10.8. Rabbitmq Slow queue consuming
Queue messages are consumed slowly (> 60s)
- alert: SlowQueueConsuming
expr: time() - rabbitmq_queue_head_message_timestamp{queue="my-queue"} > 60
for: 5m
labels:
severity: warning
annotations:
summary: "Slow queue consuming (instance {{ $labels.instance }})"
description: "Queue messages are consumed slowly (> 60s)\n VALUE = {{ $value }}\n LABELS: {{ $labels }}"
10.9. No consumer
Queue has no consumer
- alert: NoConsumer
expr: rabbitmq_queue_consumers == 0
for: 5m
labels:
severity: error
annotations:
summary: "No consumer (instance {{ $labels.instance }})"

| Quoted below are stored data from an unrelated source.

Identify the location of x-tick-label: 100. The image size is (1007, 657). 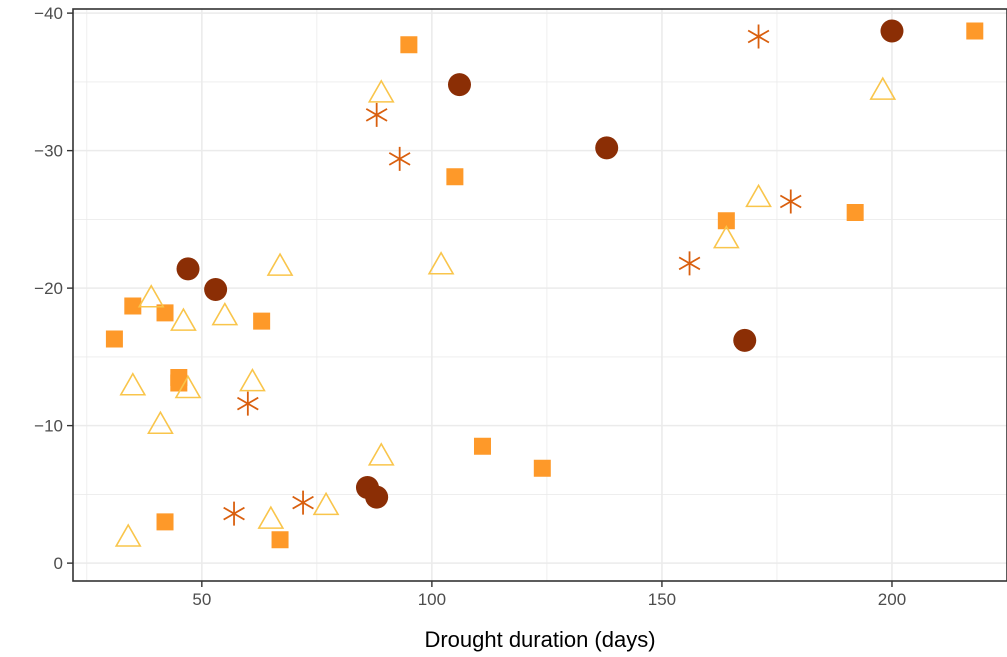
(432, 600).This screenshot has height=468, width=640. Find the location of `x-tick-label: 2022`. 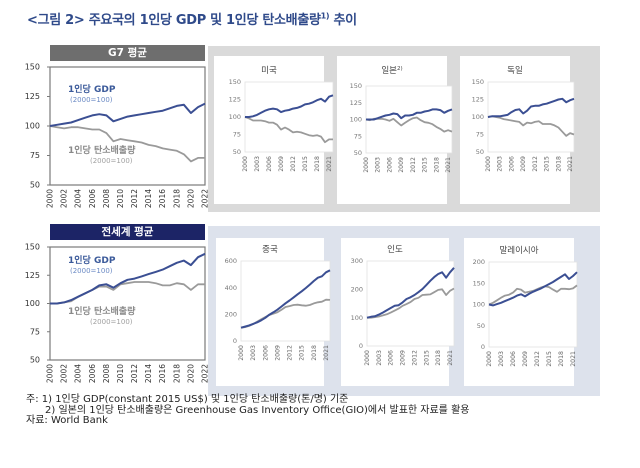

x-tick-label: 2022 is located at coordinates (206, 198).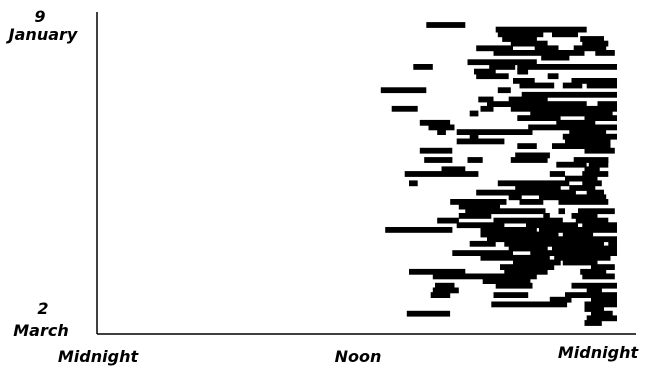  What do you see at coordinates (99, 356) in the screenshot?
I see `x-tick-label-start: Midnight` at bounding box center [99, 356].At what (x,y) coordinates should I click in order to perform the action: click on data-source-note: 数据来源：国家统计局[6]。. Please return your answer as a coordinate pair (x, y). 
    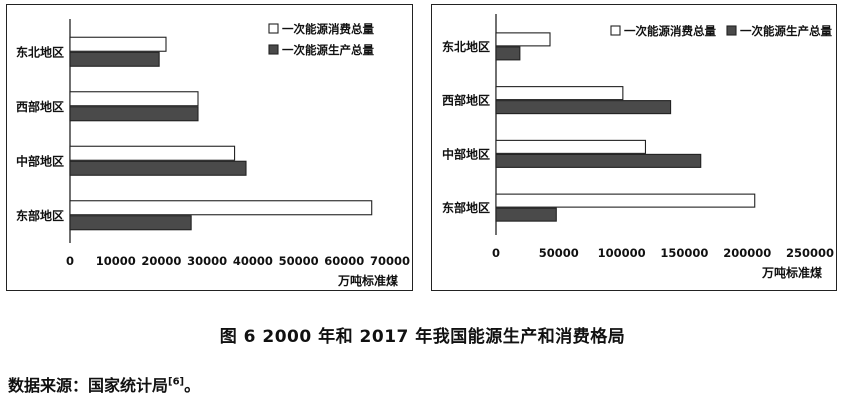
    Looking at the image, I should click on (104, 384).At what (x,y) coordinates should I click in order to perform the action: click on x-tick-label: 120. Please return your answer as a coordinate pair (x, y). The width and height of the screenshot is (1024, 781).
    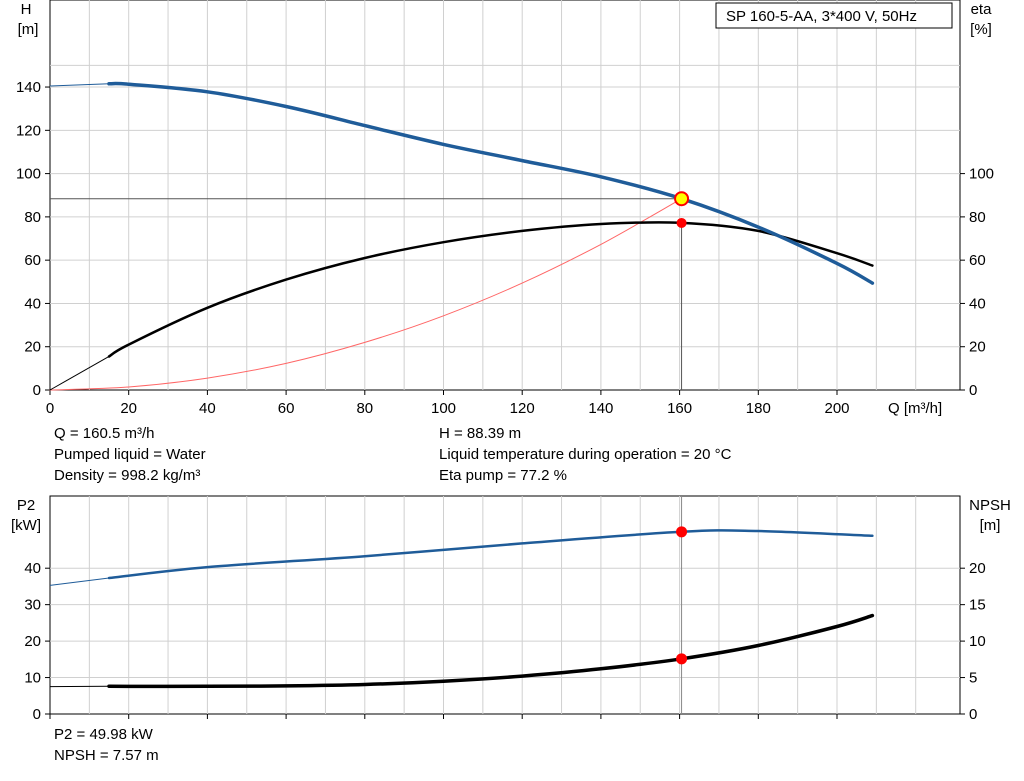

description: "Queue has no consumer\n VALUE = {{ $value }}\n LABELS: {{ $labels }}"
10.10. Too many consumers
Queue should have only 1 consumer
- alert: TooManyConsumers
expr: rabbitmq_queue_consumers > 1
for: 5m
labels:
severity: error
annotations:
summary: "Too many consumers (instance {{ $labels.instance }})"
description: "Queue should have only 1 consumer\n VALUE = {{ $value }}\n LABELS: {{ $labels }}"
10.11. Unactive exchange
Exchange receive less than 5 msgs per second
- alert: UnactiveExchange
expr: rate(rabbitmq_exchange_messages_published_in_total{exchange="my-exchange"}[1m]) < 5
for: 5m
labels:
severity: warning
annotations:
summary: "Unactive exchange (instance {{ $labels.instance }})"
description: "Exchange receive less than 5 msgs per second\n VALUE = {{ $value }}\n LABELS: {{ $labels }}"